El renombramiento y el uso consciente del lenguaje no resolverá, por arte de magia, los problemas de salud pública. No obstante, resulta imprescindible hacerlo para ceder lugar, poco a poco, a nuevos discursos. Aspiramos a discursos menos falaces y condenatorios, y sí basados en evidencia científica, que permitan una mejor comprensión del fenómeno (consumo de drogas en la comunidad LGBT+) con vistas a una prevención sensata (por ejemplo, cuáles sustancias es preferible no mezclar durante el consumo y por qué).
Vivir una sexualidad diversa (fuera de la heterosexualidad) y consumir drogas significa desafiar continuamente la sedimentación histórica.
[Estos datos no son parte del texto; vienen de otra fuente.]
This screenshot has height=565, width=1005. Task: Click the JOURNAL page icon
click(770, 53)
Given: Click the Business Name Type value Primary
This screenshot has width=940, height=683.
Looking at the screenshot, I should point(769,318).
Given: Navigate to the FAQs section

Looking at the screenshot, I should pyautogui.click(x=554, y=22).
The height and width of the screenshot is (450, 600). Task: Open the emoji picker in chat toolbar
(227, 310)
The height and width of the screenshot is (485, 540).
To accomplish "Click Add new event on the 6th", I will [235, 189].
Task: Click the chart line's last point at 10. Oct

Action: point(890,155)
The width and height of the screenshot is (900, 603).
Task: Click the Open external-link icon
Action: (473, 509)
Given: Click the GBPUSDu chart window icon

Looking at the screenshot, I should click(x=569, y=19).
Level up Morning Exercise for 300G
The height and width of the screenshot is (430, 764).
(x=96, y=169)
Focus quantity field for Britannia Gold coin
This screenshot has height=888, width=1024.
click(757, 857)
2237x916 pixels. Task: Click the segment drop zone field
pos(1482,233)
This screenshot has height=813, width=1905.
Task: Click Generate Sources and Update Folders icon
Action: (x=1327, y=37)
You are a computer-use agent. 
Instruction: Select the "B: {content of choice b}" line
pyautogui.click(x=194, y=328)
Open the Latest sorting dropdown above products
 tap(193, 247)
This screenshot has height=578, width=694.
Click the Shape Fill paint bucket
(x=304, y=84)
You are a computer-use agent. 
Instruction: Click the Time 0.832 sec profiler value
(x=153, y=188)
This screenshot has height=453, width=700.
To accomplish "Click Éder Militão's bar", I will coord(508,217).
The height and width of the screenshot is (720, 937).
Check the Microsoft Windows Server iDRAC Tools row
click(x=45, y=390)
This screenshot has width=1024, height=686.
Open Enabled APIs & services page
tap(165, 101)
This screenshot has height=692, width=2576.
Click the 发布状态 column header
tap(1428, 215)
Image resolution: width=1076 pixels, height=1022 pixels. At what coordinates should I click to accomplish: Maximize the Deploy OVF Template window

Como en un videojuego (psiconáutico): avanzar, divertirse y burlar el esquema de percepción dominante con el cual se han reproducido y continúan reproduciéndose el miedo y la desinformación que, desde la ritualización lingüística y sus redes, encierran, prohíben y aburren.
Bibliografía
Academia Mexicana de la Lengua, Corpus Diacrónico y Diatópico del Español de América (Cordiam) <www.cordiam.org>
Astorga, Luis. El siglo de las drogas. Del porfiriato al nuevo milenio. Ciudad de México. Penguin Random House. 2016
Cobian, Jaime. “Diccionario Adjetivos para Afeminados”. Locabulario: Lenguaje y opresión. Ciudad de México. Colectivo Sol A.C. 2002, pp. 161-187.
Derrida, Jacques. “Retóricas de la droga”. Revista Colombiana de Psicología 4. 1995, pp. 33-44.
Zavala, Oswaldo. Los cárteles no existen: Narcotráfico y cultura en México. Ciudad de México. Malpaso. 2018.